As we’ve seen, the Bible, especially the Hebrew Scriptures (aka, the Old Testament), is a complex phenomena, with different authors, from different times. The text was demonstrably not static, likely up until at least the second century after Jesus. And these revisions do actually affect the meaning at times. Additionally, different books in the Bible appear to speak contrary to that of other books. So what we have is a collection of works from different, occasionally contrary voices built up over centuries. Again, this is not some sort of literary theory. This is what the physical manuscript evidences tells us. (Although, as we saw with Judges 6, the textual evidence does indeed at times support the assertions of higher criticism).
If we are to understand the Bible as having some sort of authority in the life of both the Church and the individual believer, how might that look? For the Chicago Statement on Biblical Inerrancy, authority is inextricably bound up with inerrancy, as the conclusion to the initial five statements declares,
5. The authority of Scripture is inescapably impaired if this total divine inerrancy is in any way limited or disregarded, or made relative to a view of truth contrary to the Bible’s own; and such lapses bring serious loss to both the individual and the Church.

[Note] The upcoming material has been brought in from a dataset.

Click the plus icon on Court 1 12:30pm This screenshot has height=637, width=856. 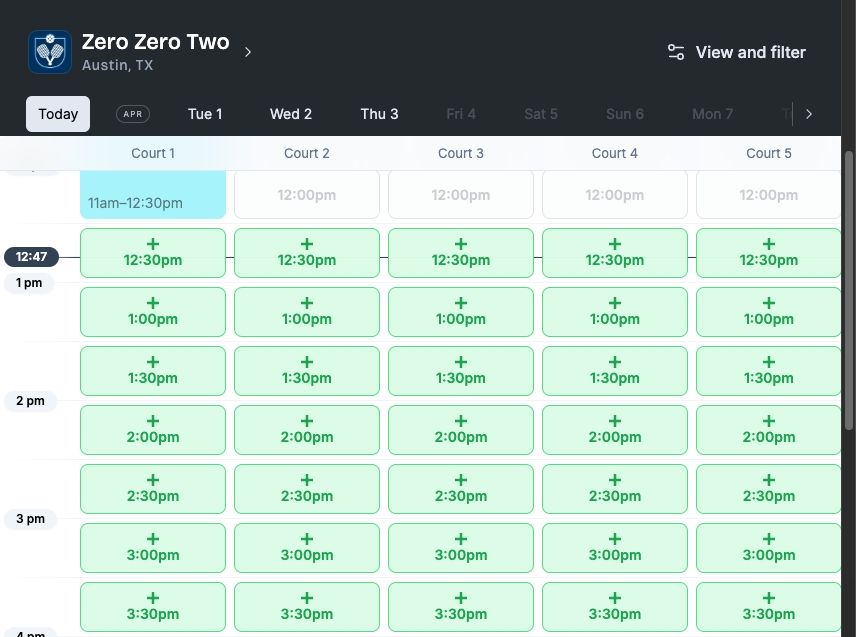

But to tie authority to the inerrancy of scripture ends up being unsustainable. As the past several posts have argued, authority can neither rest on the belief that the specific words were inspired, since the words of the books have never been consistent, nor on some putative original, in whose words that authority would reside since there often never was an original in the sense that the CSBI needs there to be.
Now some may argue that this makes the Bible merely a human book, a collection of writings that are no different than those of other ancient authors, whether Homer or the semi-anonymous scribes who recorded and updated the Gilgamesh epic. But even if the Bible is a collection of works by human writers, it does not need to be merely human. So the question becomes, what does inspiration mean in this situation? Is inspiration conveyed by the qualitative (what it is) or the quantitative (lack of errors) nature of scripture?

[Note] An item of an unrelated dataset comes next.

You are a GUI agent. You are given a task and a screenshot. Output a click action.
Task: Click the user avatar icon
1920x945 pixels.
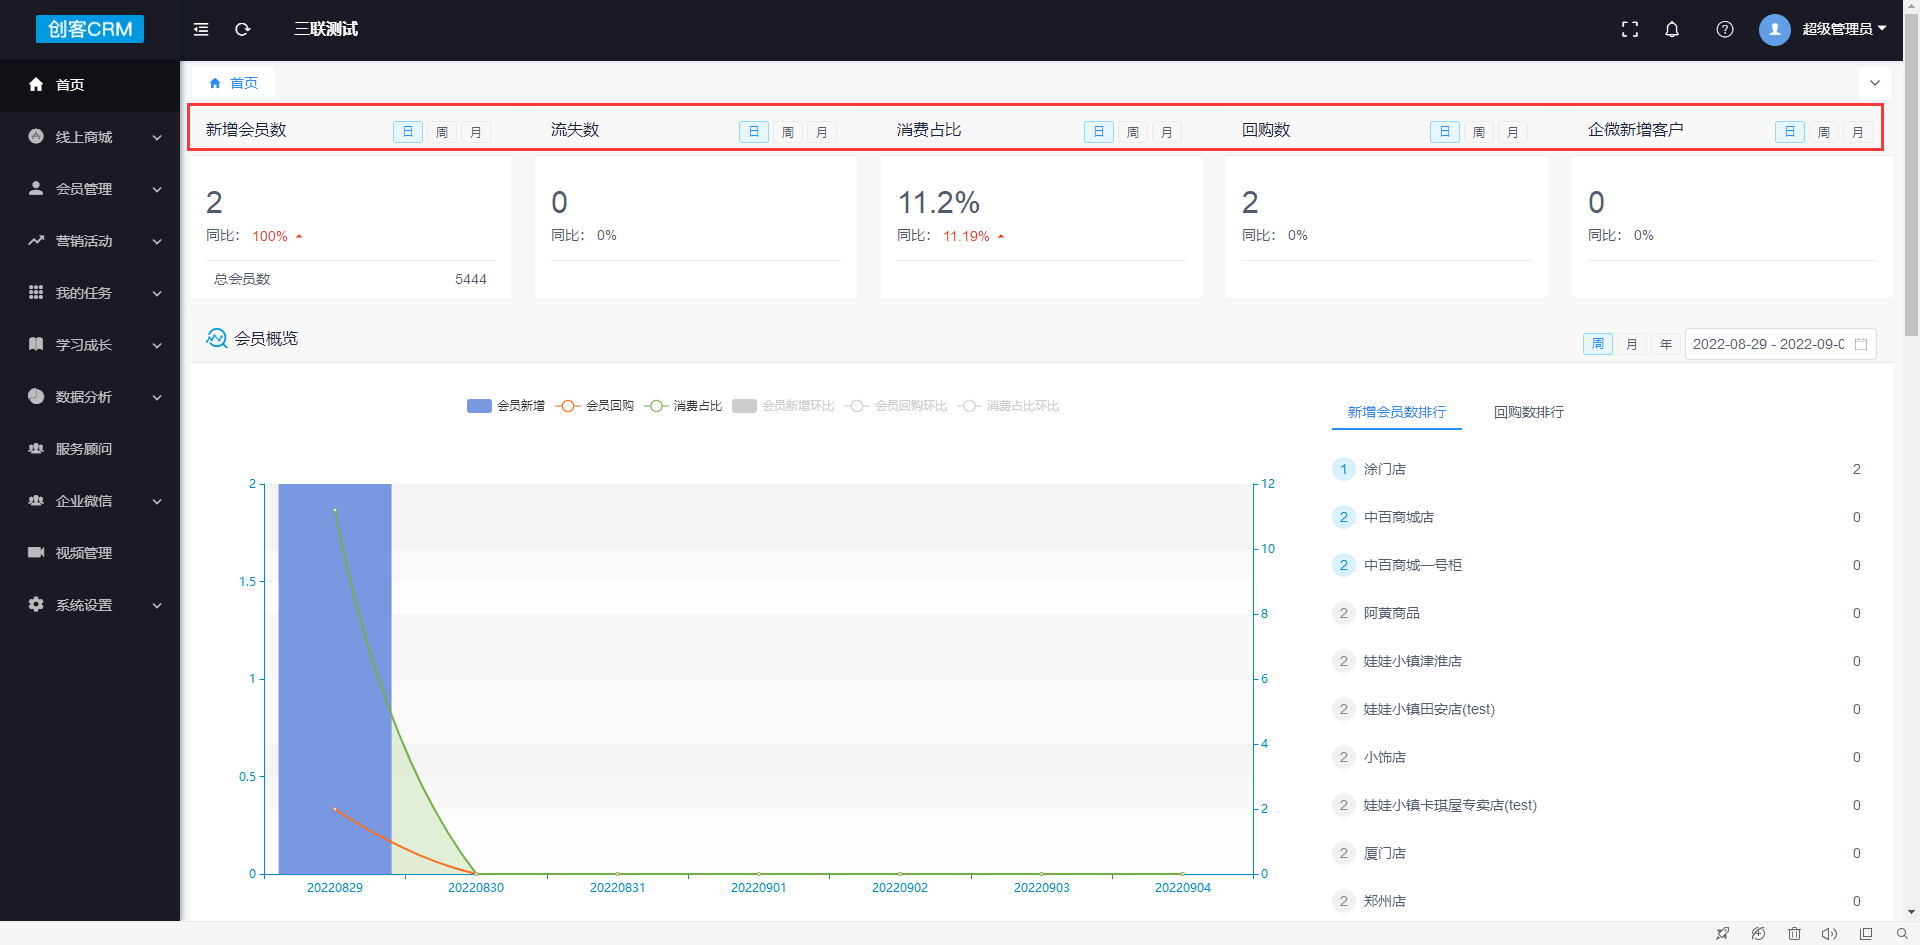[1775, 30]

While the authors of the CSBI assert both, in truth we see that for them the nature of inspiration dictates that it be inerrant. In the short statement after the preface, we see that scripture is understood to be a derivative of God himself.

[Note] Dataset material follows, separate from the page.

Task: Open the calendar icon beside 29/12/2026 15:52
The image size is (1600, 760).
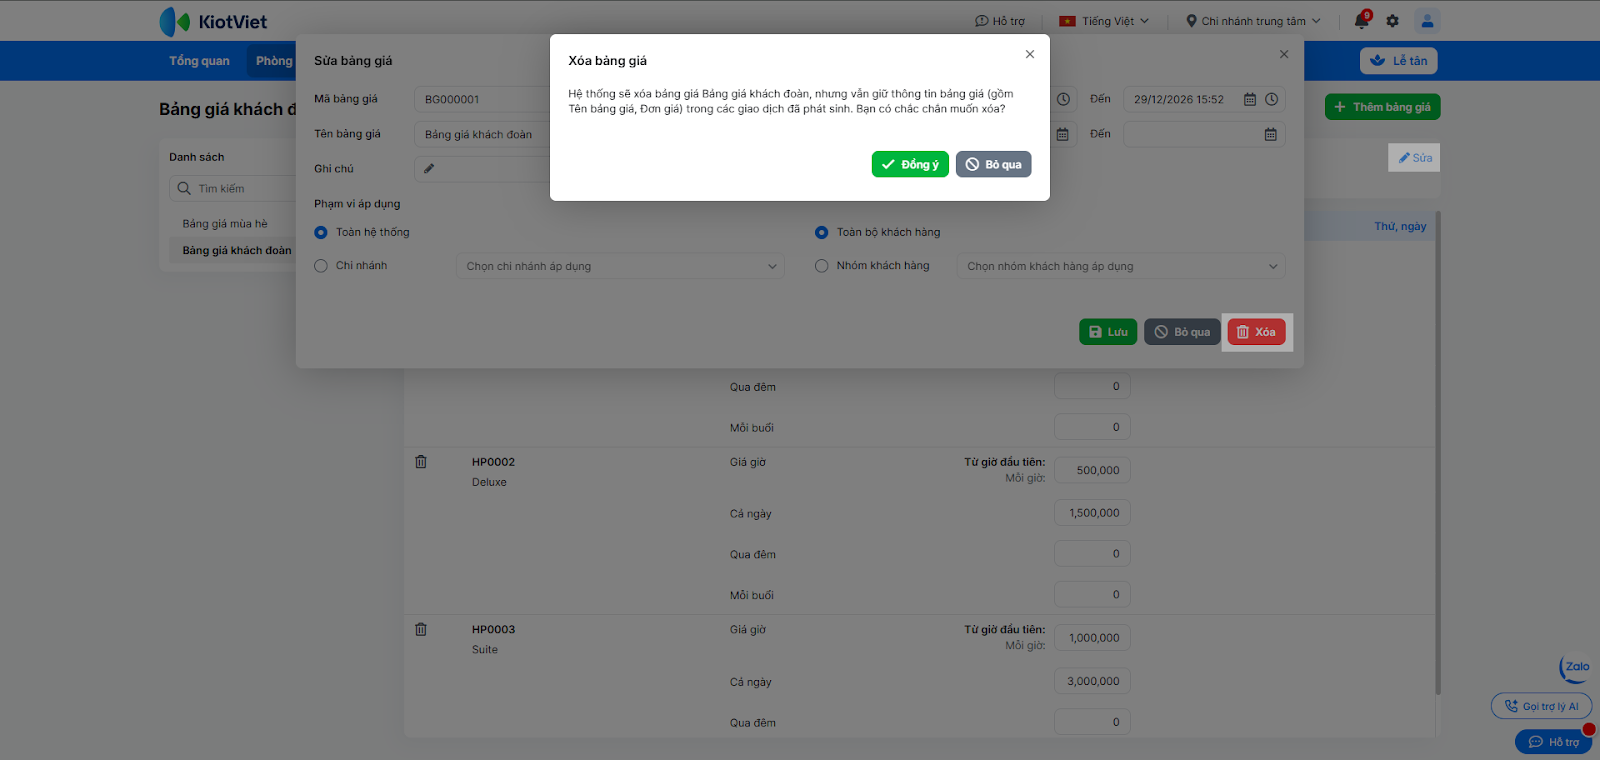Action: click(x=1250, y=99)
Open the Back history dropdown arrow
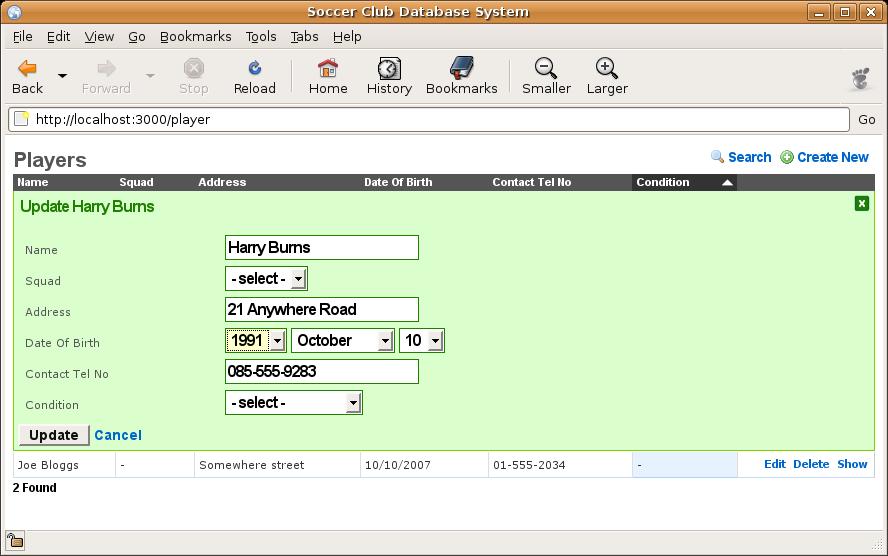888x556 pixels. (x=62, y=76)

1. God, who is Himself Truth and speaks truth only, has inspired Holy Scripture…
2. Holy Scripture, being God’s own Word…
3. The Holy Spirit, Scripture’s divine Author…
4. Being wholly and verbally God-given, Scripture is without error or fault…
The progression is pretty clear. God is true and he inspires Scripture, which makes scripture God’s own Word, with the Holy Spirit as its Author. Therefore, Scripture must be without error or fault. But inerrancy is an assertion based on a particular understanding of what the authors of the CSBI think inspiration should mean in turn based on the presupposition that God is not just the ultimate author, but the proximate one.
Article VIII, which we have already looked at in a previous post, asserts that even though God may have utilized human authors, “causing them to use the very words that He chose,” He somehow does not override their persons to do so.
God in His Work of inspiration utilized the distinctive personalities and literary styles of the writers whom He had chosen and prepared.
We deny that God, in causing these writers to use the very words that He chose, overrode their personalities. (Article VIII).
This actually makes sense when viewed from a perspective in which God is absolutely sovereign over all things and yet somehow does not override the individual will. This is, however, self-contradictory. It is not a mystery but rather, incoherent (cf. Roger Olson’s recent post, A Crucial but Much Ignored (or Misunderstood) Distinction for Theology: “Mystery” versus “Contradiction”). So how else could we understand what inspiration means, especially in light of the the phenomena of Scripture?
Going forward, we will sketch out aspects of inspiration that better fits the Bible we actually have.
- Scripture is clearly written by people who were culturally and linguistically bound to their own time and place.
- By the very nature of classic literature, its impact goes far beyond its original time and place.
- What we find, especially in the Hebrew Scriptures, is a description of how those people experienced phenomena they understood as God. As such they faithfully recorded their experience of God and what they understood Him to be doing. Because that understanding changed over time, it was also updated over time. But their understanding was limited and is distinct from the reality that is God. If this were not the case, revelation would not need to be progressive by its nature.
- The job of the Holy Spirit, then, is to breath God’s life into human writings. Inspiration becomes about how God took very human works and used them in the process of revealing himself, making them more than what they were, but still limited by their earthiness.
- The authority of Scripture, then, cannot rest on its “very words” because that limits God’s self revelation which can never be contained in written words but is most fully expressed in the incarnation of His son, Jesus.
That’s enough for now. We will start to unpack each of these going forward.
What would you add to or subtract from this list? Is there anything here that disturbs you?